— Consigne 1 —
Recopiez à l'identique le passage de l'article sur les matchs truqués au tennis qui commence par les mots "Après l’athlétisme et" et se termine par "Nadal, Safin, Wawrinka)".

— Extrait cité —
══════════════════════════════

Après l’athlétisme et le football, c’est le tennis qui est à son tour dans l’œil du cyclone avec des accusations de matchs truqués visant 16 joueurs du top 50 mondial, dont des vainqueurs en Grand Chelem et 8 joueurs présents au 1er tour de l’Open d’Australie à Melbourne.
«Lors de la décennie écoulée, seize joueurs du Top 50 mondial ont été signalés au comité d'éthique du tennis à propos de soupçons de matchs truqués. Tous ces joueurs, parmi lesquels des vainqueurs en Grand Chelem, ont été autorisés à poursuivre leur carrière», sans qu'aucune sanction ne soit prise, accusent la BBC et le site BuzzFeed. Il n'est pas très clair, dans ces articles de la BBC, s'il s'agit de vainqueurs en Grand Chelem en simples et/ou en doubles. Depuis 2005, 8 joueurs ont remporté un tournoi majeur en simple (Cilic, Djokovic, Del Potro, Federer, Murray, Nadal, Safin, Wawrinka)

══════════════════════════════

— Consigne 2 —
Dupliquez telles quelles les lignes de données ci-dessous, de la première jusqu'à celle qui contient "coord(544,576)", celle-ci comprise, sans reprendre les images.

Positions des éléments:
══════════════════════════════

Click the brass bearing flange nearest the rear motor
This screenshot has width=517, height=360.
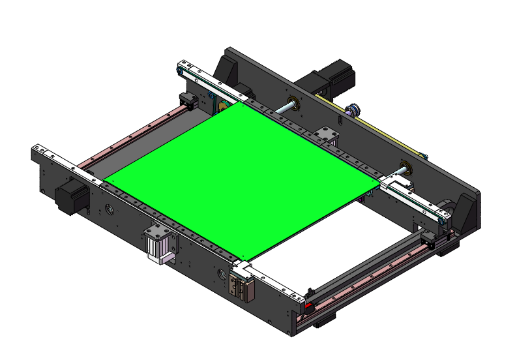tap(291, 104)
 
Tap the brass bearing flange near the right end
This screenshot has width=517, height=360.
tap(404, 166)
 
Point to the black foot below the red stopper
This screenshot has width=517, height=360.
tap(324, 320)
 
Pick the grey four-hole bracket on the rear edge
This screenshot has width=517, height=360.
tap(324, 136)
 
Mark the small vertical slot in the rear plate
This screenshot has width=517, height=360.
tap(340, 120)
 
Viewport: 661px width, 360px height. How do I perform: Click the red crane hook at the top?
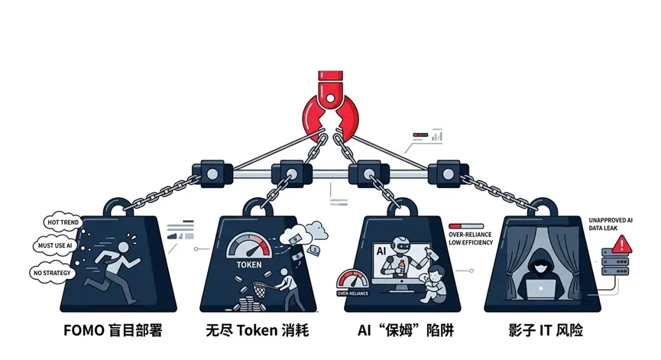(x=330, y=108)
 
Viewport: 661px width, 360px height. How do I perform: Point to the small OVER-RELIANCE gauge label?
(x=354, y=293)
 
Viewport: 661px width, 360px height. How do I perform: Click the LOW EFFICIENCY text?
(x=471, y=242)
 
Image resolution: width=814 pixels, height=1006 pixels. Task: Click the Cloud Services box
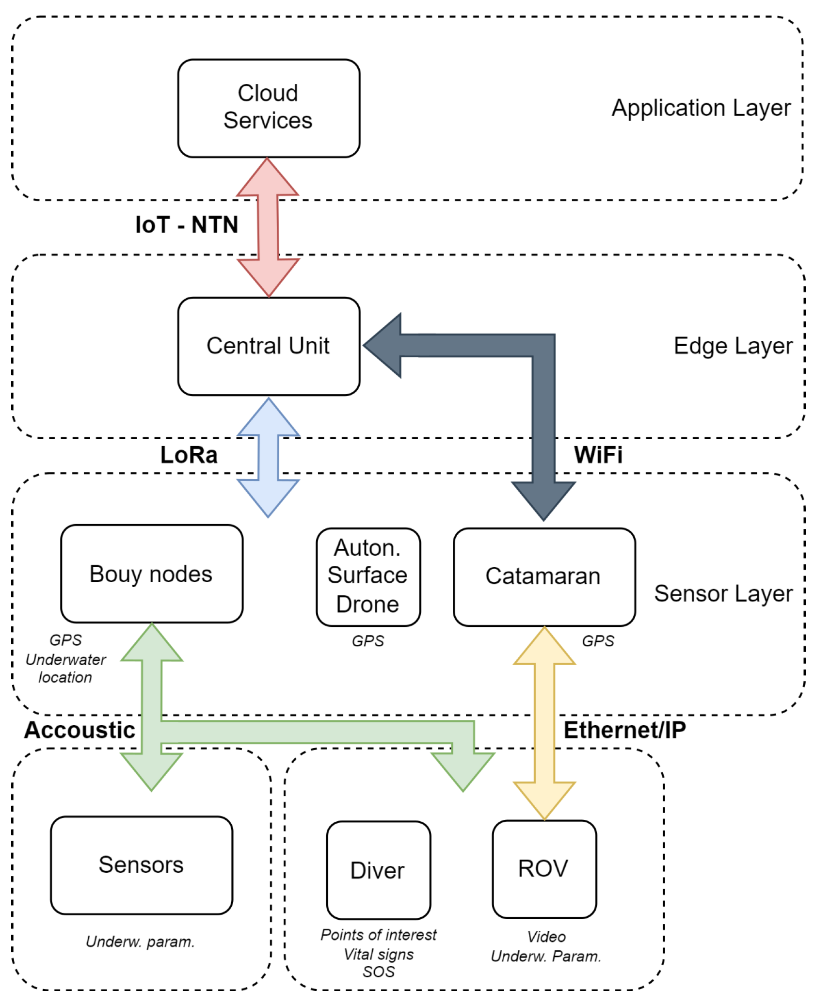coord(269,108)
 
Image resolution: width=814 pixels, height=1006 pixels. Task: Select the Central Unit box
coord(269,346)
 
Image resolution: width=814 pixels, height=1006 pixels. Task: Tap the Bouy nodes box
coord(151,574)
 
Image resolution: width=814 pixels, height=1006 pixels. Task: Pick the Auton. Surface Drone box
coord(368,576)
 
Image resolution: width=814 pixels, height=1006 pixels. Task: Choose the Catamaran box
coord(544,576)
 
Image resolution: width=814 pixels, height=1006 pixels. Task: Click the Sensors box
coord(141,865)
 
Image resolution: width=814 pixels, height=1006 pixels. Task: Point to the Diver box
coord(378,870)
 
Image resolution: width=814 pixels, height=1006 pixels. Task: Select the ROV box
coord(544,869)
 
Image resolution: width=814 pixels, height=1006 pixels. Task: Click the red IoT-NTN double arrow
coord(268,227)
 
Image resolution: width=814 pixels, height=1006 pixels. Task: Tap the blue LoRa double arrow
coord(268,457)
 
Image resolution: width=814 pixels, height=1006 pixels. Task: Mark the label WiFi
coord(598,455)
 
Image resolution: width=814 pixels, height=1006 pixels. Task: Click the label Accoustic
coord(80,730)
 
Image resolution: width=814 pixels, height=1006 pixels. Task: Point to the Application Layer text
coord(701,108)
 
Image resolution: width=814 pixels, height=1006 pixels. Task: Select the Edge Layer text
coord(733,346)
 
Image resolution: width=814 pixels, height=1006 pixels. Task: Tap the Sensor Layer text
coord(723,593)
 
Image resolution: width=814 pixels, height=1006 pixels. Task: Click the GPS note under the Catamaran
coord(597,641)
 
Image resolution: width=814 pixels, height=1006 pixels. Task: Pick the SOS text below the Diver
coord(378,972)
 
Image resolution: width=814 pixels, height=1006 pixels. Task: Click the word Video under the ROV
coord(546,937)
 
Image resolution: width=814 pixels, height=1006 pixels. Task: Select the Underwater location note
coord(65,668)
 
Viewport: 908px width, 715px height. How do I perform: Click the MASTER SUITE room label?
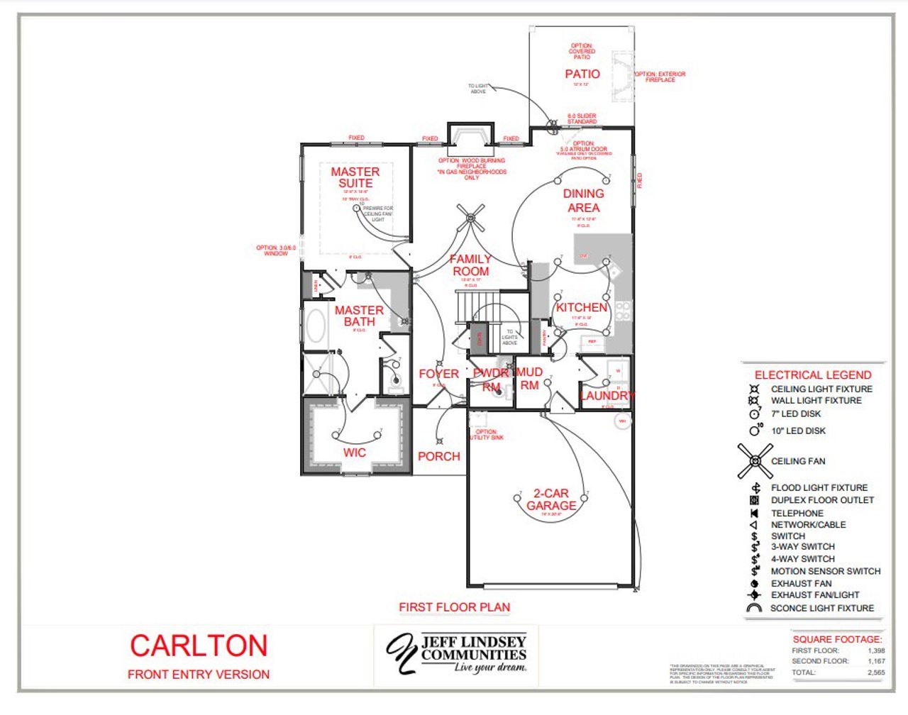click(x=355, y=177)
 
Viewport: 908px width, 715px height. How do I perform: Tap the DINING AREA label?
click(x=583, y=201)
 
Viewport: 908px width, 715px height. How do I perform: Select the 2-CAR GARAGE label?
click(x=551, y=499)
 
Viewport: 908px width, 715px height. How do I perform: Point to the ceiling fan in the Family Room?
click(x=470, y=218)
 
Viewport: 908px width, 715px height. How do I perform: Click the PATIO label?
click(x=582, y=74)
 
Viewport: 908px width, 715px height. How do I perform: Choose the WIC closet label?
click(x=355, y=453)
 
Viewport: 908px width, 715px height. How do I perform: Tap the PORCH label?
click(x=438, y=456)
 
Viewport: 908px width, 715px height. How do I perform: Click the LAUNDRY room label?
click(x=607, y=395)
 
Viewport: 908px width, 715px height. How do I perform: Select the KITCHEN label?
click(x=582, y=307)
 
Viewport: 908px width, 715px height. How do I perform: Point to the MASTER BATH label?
click(x=359, y=316)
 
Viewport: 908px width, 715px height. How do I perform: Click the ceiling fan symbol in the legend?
click(x=754, y=461)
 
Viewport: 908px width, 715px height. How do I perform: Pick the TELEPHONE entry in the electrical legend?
click(x=797, y=513)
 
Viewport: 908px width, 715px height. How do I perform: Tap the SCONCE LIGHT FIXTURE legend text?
click(x=822, y=608)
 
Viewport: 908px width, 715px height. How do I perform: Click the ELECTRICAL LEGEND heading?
click(x=813, y=375)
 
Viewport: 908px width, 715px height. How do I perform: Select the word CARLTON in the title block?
click(x=199, y=645)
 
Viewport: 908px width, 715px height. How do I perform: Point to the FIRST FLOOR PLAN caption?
click(x=454, y=607)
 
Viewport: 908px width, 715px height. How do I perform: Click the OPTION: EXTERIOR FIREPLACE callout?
click(x=660, y=77)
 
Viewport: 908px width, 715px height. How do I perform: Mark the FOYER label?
click(x=438, y=374)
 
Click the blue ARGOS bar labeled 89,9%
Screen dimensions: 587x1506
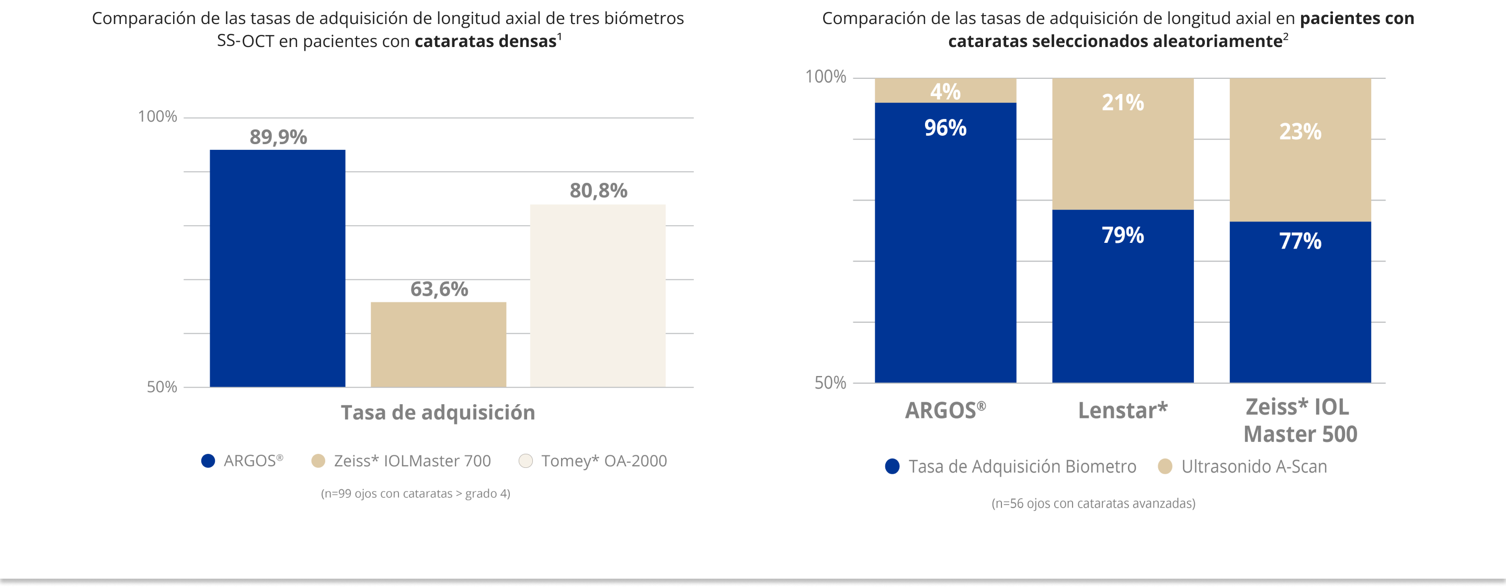(277, 268)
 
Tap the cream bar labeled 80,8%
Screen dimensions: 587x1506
(598, 296)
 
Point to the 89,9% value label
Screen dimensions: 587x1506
(278, 137)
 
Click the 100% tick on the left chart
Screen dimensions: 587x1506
(157, 117)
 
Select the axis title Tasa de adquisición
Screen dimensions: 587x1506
(438, 413)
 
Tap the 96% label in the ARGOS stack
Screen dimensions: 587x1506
(945, 128)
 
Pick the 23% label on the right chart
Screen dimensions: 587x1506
(1299, 132)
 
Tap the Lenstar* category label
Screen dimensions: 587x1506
(1123, 410)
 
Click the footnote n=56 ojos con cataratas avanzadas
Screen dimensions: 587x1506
(1093, 503)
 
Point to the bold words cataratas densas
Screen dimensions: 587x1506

══════════════════════════════

— Réponse complète 1 —
Après l’athlétisme et le football, c’est le tennis qui est à son tour dans l’œil du cyclone avec des accusations de matchs truqués visant 16 joueurs du top 50 mondial, dont des vainqueurs en Grand Chelem et 8 joueurs présents au 1er tour de l’Open d’Australie à Melbourne.
«Lors de la décennie écoulée, seize joueurs du Top 50 mondial ont été signalés au comité d'éthique du tennis à propos de soupçons de matchs truqués. Tous ces joueurs, parmi lesquels des vainqueurs en Grand Chelem, ont été autorisés à poursuivre leur carrière», sans qu'aucune sanction ne soit prise, accusent la BBC et le site BuzzFeed. Il n'est pas très clair, dans ces articles de la BBC, s'il s'agit de vainqueurs en Grand Chelem en simples et/ou en doubles. Depuis 2005, 8 joueurs ont remporté un tournoi majeur en simple (Cilic, Djokovic, Del Potro, Federer, Murray, Nadal, Safin, Wawrinka)

— Réponse complète 2 —
Click the brass bearing flange nearest the rear motor
This screenshot has width=517, height=360.
tap(291, 104)
 
Tap the brass bearing flange near the right end
This screenshot has width=517, height=360.
tap(404, 166)
 
Point to the black foot below the red stopper
This screenshot has width=517, height=360.
tap(324, 320)
 
Pick the grey four-hole bracket on the rear edge
This screenshot has width=517, height=360.
tap(324, 136)
 
Mark the small vertical slot in the rear plate
This screenshot has width=517, height=360.
tap(340, 120)
 
Viewport: 661px width, 360px height. How do I perform: Click the red crane hook at the top?
(x=330, y=108)
 
Viewport: 661px width, 360px height. How do I perform: Point to the small OVER-RELIANCE gauge label?
(x=354, y=293)
 
Viewport: 661px width, 360px height. How do I perform: Click the LOW EFFICIENCY text?
(x=471, y=242)
 
Image resolution: width=814 pixels, height=1006 pixels. Task: Click the Cloud Services box
coord(269,108)
 
Image resolution: width=814 pixels, height=1006 pixels. Task: Select the Central Unit box
coord(269,346)
 
Image resolution: width=814 pixels, height=1006 pixels. Task: Tap the Bouy nodes box
coord(151,574)
 
Image resolution: width=814 pixels, height=1006 pixels. Task: Pick the Auton. Surface Drone box
coord(368,576)
 
Image resolution: width=814 pixels, height=1006 pixels. Task: Choose the Catamaran box
coord(544,576)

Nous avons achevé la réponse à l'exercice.